Peripheral Vision(s), which is supported by the Terra Foundation for American Art, sparks a visual dialogue between 19th-century ledger drawings by Northern Plains warrior-artists and the lithographic prints of 20th-century U.S. artists Leonard Baskin and Fritz Scholder.

“Essentially, Peripheral Vision(s) is a critical rethinking of the origins of the ‘Indian’ image, endeavouring to understand how artists have shaped – and been shaped by – this image,” says Rhéanne Chartrand, curator of Indigenous art at the museum, and co-curator, along with Gerald McMaster, of Peripheral Vision(s).

“It invites visitors to consider how the lens of the present shapes our understanding of the past.”

The exhibition draws together nearly 50 works of art from institutions across North America.

Twenty-one ledger drawings record, in meticulously truthful detail, the first-hand experiences of four 19th-century warriors turned artists. These include Short Bull / Tȟatȟáŋka Ptéčela (Sičháŋǧu Lakota, c. 1845–1923), Pretty Eagle / Déaxitchish (Apsáalooke, 1846–1903), White Swan / Mee-nah-tsee-us (Apsáalooke, 1851–1904), and Iron Cloud / Mahpiyamaza (Lakota, 1851–?).

Within the exhibition space, these ledger drawings are placed into conversation with 12 of the 27 “Indian portraits,” in McMaster’s collection by Jewish-American artist, Leonard Baskin (1922-2000) and fourteen lithographs by Luiseño/American artist, Fritz Scholder (1937-2005), borrowed from five prominent U.S. institutions.

The artists in this exhibition occupied the periphery of mainstream Euro-American society, history, art and culture during their lifetimes. Though almost a century separates them, they are bound together by their common creative pursuit of reflecting on vision(s) of self, of Other, of place and on particular moments and events in ways that do not conform to, or uphold, the accepted “truths” of history.

“Together these artworks generate a new critical analysis of history, the politics of representation, image-making, and the overall intent of portraiture,” says Chartrand.

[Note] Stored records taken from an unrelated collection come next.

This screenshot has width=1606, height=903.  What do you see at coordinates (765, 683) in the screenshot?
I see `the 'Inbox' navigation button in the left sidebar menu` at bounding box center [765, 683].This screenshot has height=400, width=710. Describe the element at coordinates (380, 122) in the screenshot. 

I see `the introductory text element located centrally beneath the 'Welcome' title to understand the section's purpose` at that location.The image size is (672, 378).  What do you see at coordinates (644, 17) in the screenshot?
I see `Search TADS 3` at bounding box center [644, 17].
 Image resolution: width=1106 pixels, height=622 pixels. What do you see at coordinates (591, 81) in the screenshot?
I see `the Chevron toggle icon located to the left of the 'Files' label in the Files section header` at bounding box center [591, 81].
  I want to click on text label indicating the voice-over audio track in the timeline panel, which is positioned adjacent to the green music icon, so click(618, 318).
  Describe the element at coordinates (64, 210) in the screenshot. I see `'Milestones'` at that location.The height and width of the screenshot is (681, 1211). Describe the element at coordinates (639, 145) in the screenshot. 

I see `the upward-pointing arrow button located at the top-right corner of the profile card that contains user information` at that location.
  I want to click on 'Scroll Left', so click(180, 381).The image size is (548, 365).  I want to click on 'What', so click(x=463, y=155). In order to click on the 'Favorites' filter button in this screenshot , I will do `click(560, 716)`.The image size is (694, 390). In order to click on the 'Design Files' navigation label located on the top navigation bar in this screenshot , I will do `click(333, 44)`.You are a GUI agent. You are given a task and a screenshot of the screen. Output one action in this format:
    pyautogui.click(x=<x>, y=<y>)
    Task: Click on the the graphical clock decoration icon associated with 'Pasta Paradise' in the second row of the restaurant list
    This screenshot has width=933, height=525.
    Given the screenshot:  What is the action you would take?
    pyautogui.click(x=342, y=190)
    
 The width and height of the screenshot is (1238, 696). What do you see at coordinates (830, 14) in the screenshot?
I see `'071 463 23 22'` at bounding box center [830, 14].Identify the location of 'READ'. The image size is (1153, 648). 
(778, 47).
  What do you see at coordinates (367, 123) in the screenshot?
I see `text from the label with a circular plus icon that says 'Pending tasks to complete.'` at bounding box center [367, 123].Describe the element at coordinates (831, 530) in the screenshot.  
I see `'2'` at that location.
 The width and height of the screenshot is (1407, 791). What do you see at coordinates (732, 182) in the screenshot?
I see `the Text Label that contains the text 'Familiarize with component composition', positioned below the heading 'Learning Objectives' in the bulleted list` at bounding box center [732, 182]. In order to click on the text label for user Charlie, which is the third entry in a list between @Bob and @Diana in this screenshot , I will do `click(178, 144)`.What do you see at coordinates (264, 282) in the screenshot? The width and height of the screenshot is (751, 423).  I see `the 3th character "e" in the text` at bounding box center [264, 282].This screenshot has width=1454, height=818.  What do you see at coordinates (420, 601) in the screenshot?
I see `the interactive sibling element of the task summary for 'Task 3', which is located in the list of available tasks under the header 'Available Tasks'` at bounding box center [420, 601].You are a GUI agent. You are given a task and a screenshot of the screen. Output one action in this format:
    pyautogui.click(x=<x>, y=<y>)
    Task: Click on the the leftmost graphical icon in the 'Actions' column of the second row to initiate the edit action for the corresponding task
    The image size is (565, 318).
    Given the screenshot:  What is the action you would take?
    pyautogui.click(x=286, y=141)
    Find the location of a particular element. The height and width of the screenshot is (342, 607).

The Museum is organizing several free public events — including a concert — to complement Peripheral Vision(s):

  • Curator’s tour by Rhéanne Chartrand: Wednesday, Sept. 25, 12:30 p.m. – 1:20 p.m.
  • A Night of Indigenous Music: Award-winning Indigenous cellist Cris Derksen and
    contemporary trio nêhiyawak: Thursday, Sept. 26, 7 p.m. – 9 p.m.
  • Panel Discussion: Wednesday, Nov. 20, 6 p.m. – 9 p.m.
    • Janet Berlo, professor of art/art history and visual culture, University of Rochester
    • Gerald McMaster, curator, artist, author, and Tier 1 Canada Research Chair of Indigenous visual culture and curatorial practice, OCADU
    • Jeffrey Thomas, artist and recipient of the 2019 Governor General Award for the Visual & Media Arts
    • Rhéanne Chartrand, curator of Indigenous art, McMaster Museum of Art

The exhibition will also be accompanied by a significant publication exploring the “Indian” image, with scholarly essays by some of the most prominent Indigenous and non-Indigenous voices within the fields of Indigenous art history and art criticism today.